### [Travail demandé]
1. Renvoyez tel quel le passage de l'extrait sur Michel Rocard qui va de « Je n’ai pas » jusqu'à « les hommages post-mortem. » inclus.
2. Résumez l'extrait sur Michel Rocard en deux phrases.

### [Extrait du document]
________________________

Les entourages j’ai pratiqué avec 3 Ministres, la plaie, je connais, je m’en suis toujours méfié mais, comme je suis un bon camarade, je n’en dirais rien.
Je n’ai pas encore lu les deux bouquins. Je le ferai.
Ce qui m’a passionné chez Michel c’est la méthode Rocard ; je l’ai pratiqué en prise directe avec lui et je dois avouer que ces années à ses côtés furent les plus belles, les plus intenses, les plus riches de ma vie. Mon attachement à lui est personnel sur un fondement de valeurs partagées, les rocardiens historiques, avec leur côté on est bien entre soi, m’ont toujours laissé perplexe. À quelques exceptions près, et c’est tout à leur honneur, ce n’était pas une équipe de « tueurs » comme chez le Florentin de Jarnac.
Ce qui suit c’est du Rocard pur sucre, ça vaut tous les inventaires et les hommages post-mortem.
« Il est libre, Michel Rocard, libéré de toutes les contraintes que suppose la conquête du pouvoir. A 75 ans, l'ancien premier ministre, aujourd'hui député européen, peut donc régler ses comptes. Il le fait dans un duo surprenant avec le journaliste-écrivain Marc-Georges Benhamou, dernier confident de François Mitterrand, pour un livre-entretien paru jeudi 6 octobre sous le titre Si la gauche savait.
« Avec une grande liberté de ton, le père de la deuxième gauche livre encore bataille. Contre la première gauche de Mitterrand, bien sûr, qu'il n'a cessé de combattre et dont il voit la patte sur la victoire du non au référendum sur la Constitution européenne. Au soir du 29 mai, affirme-t-il, « c'est Guesde (...) le marxiste qui a gagné » contre Jaurès, dont il fait un « père fondateur de la deuxième gauche ». A cette aune, Henri Emmanuelli incarne selon lui « l'anti-Jaurès ». Laurent Fabius, lui, serait l'héritier direct d'un Jean Poperen, l' « ennemi intime » auteur de la formule assassine « Rocard d'Estaing » et inventeur d'un « langage » : « un mélange de populisme jusqu'au-boutiste, de radicalisme irréaliste, avec une touche d'ouvriérisme lyrique ».
« Ces derniers temps (...), insiste M. Rocard, nous y étions en plein. Fabius a tenté de capter cette tradition. » Plus loin : « Poperen, c'est un peu Fabius en plus construit, mais avec le même cynisme » Le rocardien poursuit de ses foudres le mitterrandien « commis d'office au congrès de Metz - en 1979 - pour m'assassiner » et qui l'accueille pour son entrée à Matignon, en 1988, par ces mots : « Il n'y a pas beaucoup de grand dessein là- dedans. » Michel Rocard a son « parler vrai » : « Je lui aurais cassé la gueule ! », dit-il.

________________________

### [Enregistrements fournis]
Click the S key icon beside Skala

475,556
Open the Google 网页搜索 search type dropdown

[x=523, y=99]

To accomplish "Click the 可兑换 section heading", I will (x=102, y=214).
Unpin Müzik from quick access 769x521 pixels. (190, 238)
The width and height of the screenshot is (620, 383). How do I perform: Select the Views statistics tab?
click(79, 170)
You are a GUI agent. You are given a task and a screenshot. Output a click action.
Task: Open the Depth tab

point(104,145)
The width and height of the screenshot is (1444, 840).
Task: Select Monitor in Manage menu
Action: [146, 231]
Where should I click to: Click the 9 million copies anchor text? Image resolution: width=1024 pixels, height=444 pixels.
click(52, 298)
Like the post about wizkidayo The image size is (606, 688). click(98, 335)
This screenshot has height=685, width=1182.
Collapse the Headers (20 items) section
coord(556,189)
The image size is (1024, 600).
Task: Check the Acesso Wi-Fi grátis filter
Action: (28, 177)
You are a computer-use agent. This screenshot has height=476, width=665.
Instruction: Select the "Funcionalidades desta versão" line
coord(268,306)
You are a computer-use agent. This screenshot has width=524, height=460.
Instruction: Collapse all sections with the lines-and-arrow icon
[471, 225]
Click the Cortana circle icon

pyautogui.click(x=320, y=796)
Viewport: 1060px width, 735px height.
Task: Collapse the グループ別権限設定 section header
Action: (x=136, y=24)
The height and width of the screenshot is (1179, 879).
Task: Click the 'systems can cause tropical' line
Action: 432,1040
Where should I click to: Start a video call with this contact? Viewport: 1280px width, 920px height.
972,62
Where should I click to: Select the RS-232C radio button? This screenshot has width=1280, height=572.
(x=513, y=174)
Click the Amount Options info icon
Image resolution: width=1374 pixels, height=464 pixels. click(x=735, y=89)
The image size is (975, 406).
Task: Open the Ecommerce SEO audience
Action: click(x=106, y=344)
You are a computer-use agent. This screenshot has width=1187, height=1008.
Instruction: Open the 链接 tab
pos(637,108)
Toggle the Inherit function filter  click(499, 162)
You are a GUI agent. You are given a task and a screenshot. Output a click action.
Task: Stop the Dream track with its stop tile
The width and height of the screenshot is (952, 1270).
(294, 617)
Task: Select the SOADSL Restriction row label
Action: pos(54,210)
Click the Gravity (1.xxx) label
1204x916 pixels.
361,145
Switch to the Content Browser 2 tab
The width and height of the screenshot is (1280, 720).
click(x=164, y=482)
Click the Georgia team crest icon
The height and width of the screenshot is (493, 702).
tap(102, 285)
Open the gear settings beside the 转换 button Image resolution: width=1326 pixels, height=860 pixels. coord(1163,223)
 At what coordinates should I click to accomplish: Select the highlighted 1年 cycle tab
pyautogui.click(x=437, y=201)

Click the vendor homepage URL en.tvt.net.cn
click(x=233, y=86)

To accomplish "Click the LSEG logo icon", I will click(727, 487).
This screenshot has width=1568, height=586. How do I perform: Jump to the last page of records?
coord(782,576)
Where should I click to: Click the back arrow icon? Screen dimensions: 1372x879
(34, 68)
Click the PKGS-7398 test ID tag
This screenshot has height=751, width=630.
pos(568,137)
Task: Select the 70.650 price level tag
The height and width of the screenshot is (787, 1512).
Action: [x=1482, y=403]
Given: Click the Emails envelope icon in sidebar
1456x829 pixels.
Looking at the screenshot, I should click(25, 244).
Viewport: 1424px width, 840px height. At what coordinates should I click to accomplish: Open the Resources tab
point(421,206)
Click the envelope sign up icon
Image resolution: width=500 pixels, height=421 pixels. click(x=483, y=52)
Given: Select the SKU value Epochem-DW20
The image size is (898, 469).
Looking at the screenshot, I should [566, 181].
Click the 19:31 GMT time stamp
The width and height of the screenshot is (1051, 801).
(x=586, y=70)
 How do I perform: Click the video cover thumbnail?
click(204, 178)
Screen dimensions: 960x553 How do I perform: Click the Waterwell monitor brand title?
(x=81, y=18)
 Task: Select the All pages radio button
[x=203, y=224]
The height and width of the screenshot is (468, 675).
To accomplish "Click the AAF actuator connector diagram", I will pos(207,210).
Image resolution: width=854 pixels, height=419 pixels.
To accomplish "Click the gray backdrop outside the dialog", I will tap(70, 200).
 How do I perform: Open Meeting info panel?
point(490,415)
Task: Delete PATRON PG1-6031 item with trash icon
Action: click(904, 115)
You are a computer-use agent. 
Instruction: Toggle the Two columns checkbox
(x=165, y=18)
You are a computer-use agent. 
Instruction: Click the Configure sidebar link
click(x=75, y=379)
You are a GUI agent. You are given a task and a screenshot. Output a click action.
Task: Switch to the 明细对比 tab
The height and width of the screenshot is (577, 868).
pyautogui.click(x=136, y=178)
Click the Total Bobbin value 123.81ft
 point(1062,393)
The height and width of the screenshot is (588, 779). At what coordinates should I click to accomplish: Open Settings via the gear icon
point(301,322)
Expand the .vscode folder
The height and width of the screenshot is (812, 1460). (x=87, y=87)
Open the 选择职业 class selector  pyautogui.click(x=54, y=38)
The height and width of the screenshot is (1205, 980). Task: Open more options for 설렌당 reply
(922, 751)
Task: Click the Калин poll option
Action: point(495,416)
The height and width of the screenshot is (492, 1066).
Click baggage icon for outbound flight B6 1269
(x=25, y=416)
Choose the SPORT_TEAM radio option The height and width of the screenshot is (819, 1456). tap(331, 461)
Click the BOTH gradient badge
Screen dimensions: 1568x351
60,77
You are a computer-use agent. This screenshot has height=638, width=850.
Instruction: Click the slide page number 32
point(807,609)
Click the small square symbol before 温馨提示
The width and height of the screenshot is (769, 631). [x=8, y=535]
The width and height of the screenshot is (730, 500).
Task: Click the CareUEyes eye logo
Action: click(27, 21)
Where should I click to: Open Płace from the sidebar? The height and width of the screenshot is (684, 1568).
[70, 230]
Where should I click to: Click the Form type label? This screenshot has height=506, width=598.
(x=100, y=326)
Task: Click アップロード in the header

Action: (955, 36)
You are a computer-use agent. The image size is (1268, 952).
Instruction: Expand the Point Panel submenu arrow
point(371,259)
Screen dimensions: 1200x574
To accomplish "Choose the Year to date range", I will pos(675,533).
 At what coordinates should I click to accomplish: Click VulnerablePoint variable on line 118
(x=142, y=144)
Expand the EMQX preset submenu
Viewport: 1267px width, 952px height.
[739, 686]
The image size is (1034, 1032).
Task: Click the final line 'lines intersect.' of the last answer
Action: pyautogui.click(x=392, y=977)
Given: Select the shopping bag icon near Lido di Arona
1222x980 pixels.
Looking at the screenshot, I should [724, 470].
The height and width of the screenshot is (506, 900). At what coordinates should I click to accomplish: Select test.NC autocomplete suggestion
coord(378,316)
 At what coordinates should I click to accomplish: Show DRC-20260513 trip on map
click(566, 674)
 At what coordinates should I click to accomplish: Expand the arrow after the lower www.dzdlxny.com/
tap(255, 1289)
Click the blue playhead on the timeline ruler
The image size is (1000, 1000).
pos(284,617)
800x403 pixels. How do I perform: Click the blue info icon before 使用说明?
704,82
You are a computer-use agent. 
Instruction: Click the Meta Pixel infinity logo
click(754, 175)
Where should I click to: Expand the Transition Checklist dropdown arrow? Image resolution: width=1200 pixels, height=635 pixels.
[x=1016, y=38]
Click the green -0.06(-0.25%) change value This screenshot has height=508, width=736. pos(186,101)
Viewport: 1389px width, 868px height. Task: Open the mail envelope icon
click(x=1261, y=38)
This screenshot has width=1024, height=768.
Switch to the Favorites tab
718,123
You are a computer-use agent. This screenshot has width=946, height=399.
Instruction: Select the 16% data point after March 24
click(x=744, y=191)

________________________

### [Réponses attendues]
1.
Je n’ai pas encore lu les deux bouquins. Je le ferai.
Ce qui m’a passionné chez Michel c’est la méthode Rocard ; je l’ai pratiqué en prise directe avec lui et je dois avouer que ces années à ses côtés furent les plus belles, les plus intenses, les plus riches de ma vie. Mon attachement à lui est personnel sur un fondement de valeurs partagées, les rocardiens historiques, avec leur côté on est bien entre soi, m’ont toujours laissé perplexe. À quelques exceptions près, et c’est tout à leur honneur, ce n’était pas une équipe de « tueurs » comme chez le Florentin de Jarnac.
Ce qui suit c’est du Rocard pur sucre, ça vaut tous les inventaires et les hommages post-mortem.

2. L'auteur, qui a travaillé en prise directe avec Michel Rocard et tient ces années pour les plus belles de sa vie, cite un article sur Si la gauche savait, livre-entretien avec le journaliste-écrivain Marc-Georges Benhamou paru le jeudi 6 octobre. À 75 ans, Rocard y règle ses comptes avec la première gauche de Mitterrand, dont il voit la patte sur la victoire du non au référendum sur la Constitution européenne, et s'en prend notamment à Henri Emmanuelli, Laurent Fabius et Jean Poperen.